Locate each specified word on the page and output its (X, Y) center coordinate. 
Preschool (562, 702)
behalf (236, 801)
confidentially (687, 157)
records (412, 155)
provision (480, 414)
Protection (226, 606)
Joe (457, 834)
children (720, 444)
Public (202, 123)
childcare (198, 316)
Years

********

→ WHAT TO DO: Rewrite all of the material above, changing "word" to "term" and keeping everything else the same.

→ COMPLETE ANSWER:
Locate each specified term on the page and output its (X, Y) center coordinate. 
Preschool (562, 702)
behalf (236, 801)
confidentially (687, 157)
records (412, 155)
provision (480, 414)
Protection (226, 606)
Joe (457, 834)
children (720, 444)
Public (202, 123)
childcare (198, 316)
Years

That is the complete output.